══ DATA PROVIDED ══

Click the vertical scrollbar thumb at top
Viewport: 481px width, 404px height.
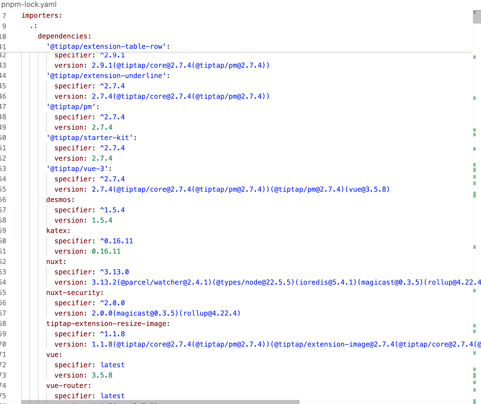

═══
══ DATA PROVIDED ══

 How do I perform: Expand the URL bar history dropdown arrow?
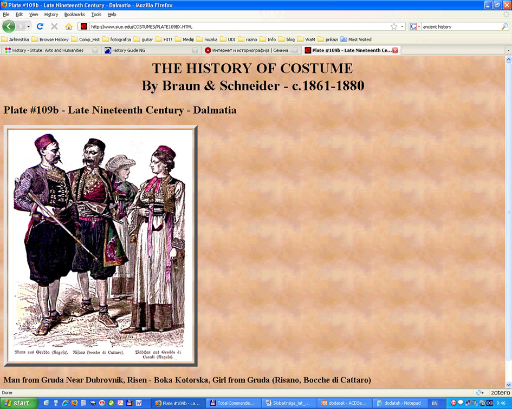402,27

═══
══ DATA PROVIDED ══

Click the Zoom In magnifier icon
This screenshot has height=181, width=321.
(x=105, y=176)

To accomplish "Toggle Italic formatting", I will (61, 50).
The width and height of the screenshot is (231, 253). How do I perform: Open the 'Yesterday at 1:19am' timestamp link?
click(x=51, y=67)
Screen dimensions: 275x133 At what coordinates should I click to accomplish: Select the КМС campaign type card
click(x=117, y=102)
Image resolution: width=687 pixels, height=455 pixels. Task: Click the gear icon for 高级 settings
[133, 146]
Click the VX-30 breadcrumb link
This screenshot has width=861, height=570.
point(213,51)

═══

Scan the records above for the lines holding "Click the vertical scrollbar thumb at top" and "Viewport: 481px width, 404px height.". Transcribe those two and every line between them word for word, and no others.

- _COMPLETED EXERCISE_:
Click the vertical scrollbar thumb at top
Viewport: 481px width, 404px height.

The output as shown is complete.